We don't make many announcements as is -- apparently none in the last year ;)

The new commands are also not explicit, but folded into the "new content" threads. Somebody makes a post asking for photo booth support, and implicit in that is they either want an ASH function or a command, and I tend to do commands. And sometimes I post a revision in the threads but most of the time I just leave it -- commands are discoverable through "help" and functions through "ashref".
 
I expect script authors are reading the commit history / release notes for new features.
I read the PR comments for this commit.

This PR creates the endpoint that that library will use.

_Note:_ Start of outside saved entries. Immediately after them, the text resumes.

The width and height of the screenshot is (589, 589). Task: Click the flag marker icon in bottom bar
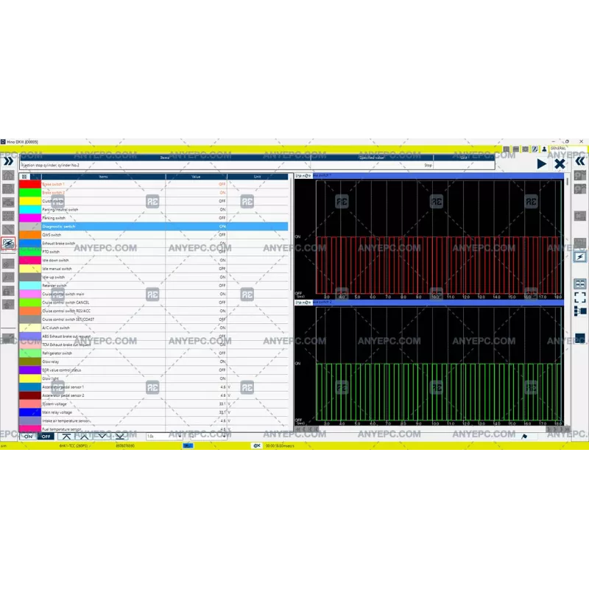tap(524, 436)

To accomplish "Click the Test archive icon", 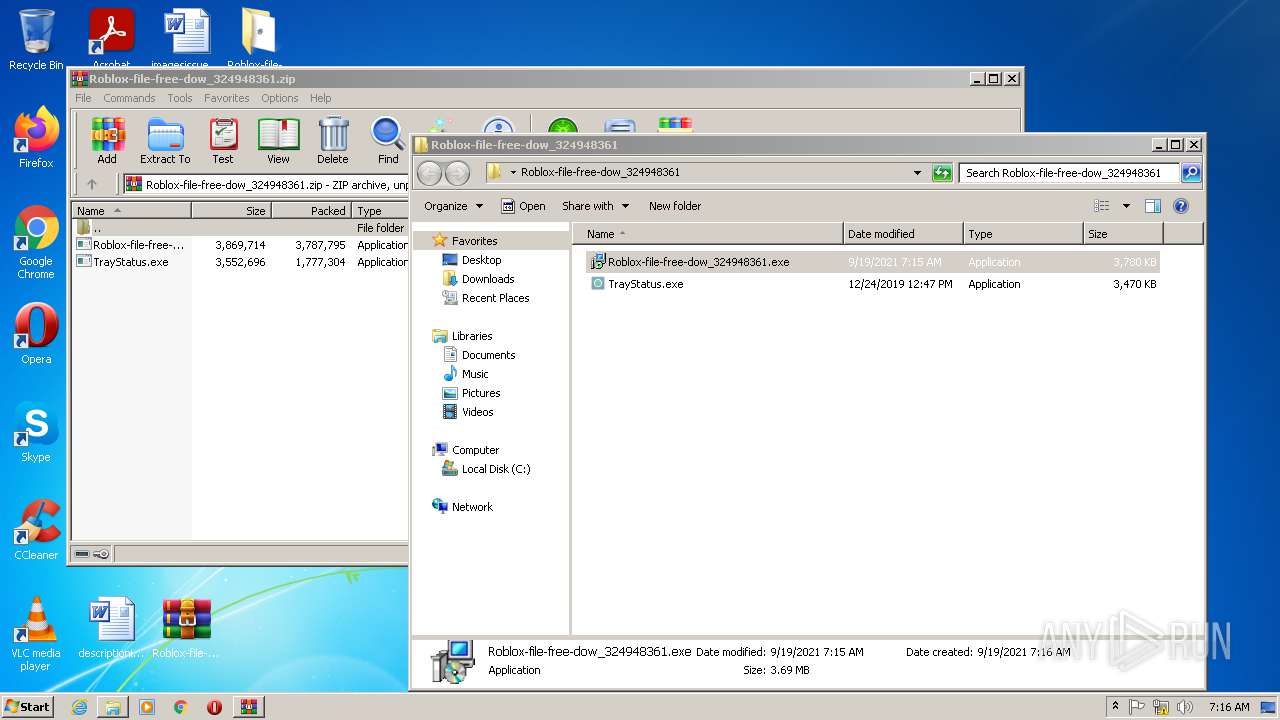I will pyautogui.click(x=223, y=140).
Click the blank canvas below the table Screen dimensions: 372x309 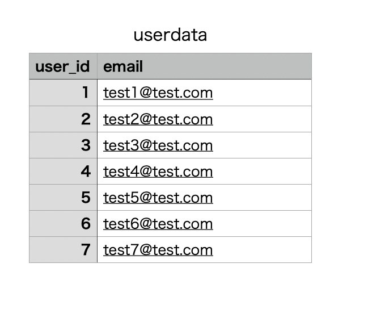[x=170, y=287]
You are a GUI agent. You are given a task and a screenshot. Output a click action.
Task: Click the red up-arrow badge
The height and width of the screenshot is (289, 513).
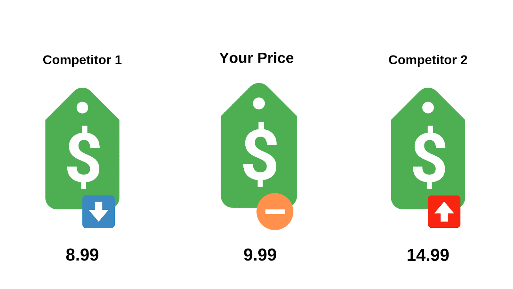click(x=444, y=212)
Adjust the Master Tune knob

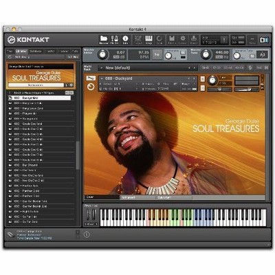point(206,54)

And what is the "endpoint"?

Requests to the endpoint take two parameters, body and pwd. pwd needs to match the password hash. body is a JSON object like the following:

OK. I can use to_json() to turn objects into JSON representation.
I can pass arguments to the "endpoint".
What, exactly, does that mean?
How do I invoke this "endpoint"?
It is invoked by relay scripts. Is it a function?

Diving into the code, it looks like the "endpoint" is named "jsonApi".
You invoke it by running a RelayRequest where the URL is "KoLmafia/jsonApi?pwd=PWD&body=JSON".
RelayRequest will look up properties and functions, as specified in the BODY argument, and put a JSON string into the responseText.

So, apparently, the relay script gets a RelayRequest, sets the URL and runs it - via visit_url() - and the responseText is returned as a buffer, as always. Presumably the relay script can use from_json() to decode that result.

Except that function doesn't exist.

Oh. It looks like some code is added to textui/javascript.

Technically, any "relay script" could call this "endpoint" but ASH scripts would need, as always, their own JSON-to-object conversion functions.
Whatever.

But, my observation is, look how much I had to dive into the code in order to figure out to invoke this "endpoint".
Is that reasonable for something which is intended for "relay script authors"?
Or is this really only for the use of the author of the PR?

I and a few others are working on a library that allows relay scripts to seamlessly call into KoLmafia functions, largely focused on the Guide replacement YORICK. This PR creates the endpoint that that library will use.

Ah. Just so.
 
Maybe it was a little inaccurate to say it will be used by "relay scripts." It can be used by any client-side code running in the relay browser. Whether client-side code is generated by an ASH or JS mafia relay script, the code that runs client-side is all javascript by necessity, as that's the only language (ish) browsers can run. Most ASH scripts I'm aware of do have client-side JS code that runs. Is that the source of the confusion?

Again, I'm happy to add more documentation, fix any resulting bugs, etc. I just haven't had time to do that since discovering this thread yesterday. This PR was not for any nefarious purpose and, while I did write it with one use case in mind, I aimed to write it in a broad enough way to be useful for many purposes. I am also happy to answer questions. I will say that from my end it feels like this discussion is contentious when it doesn't need to be, and I honestly find it a little discouraging in terms of making future contributions.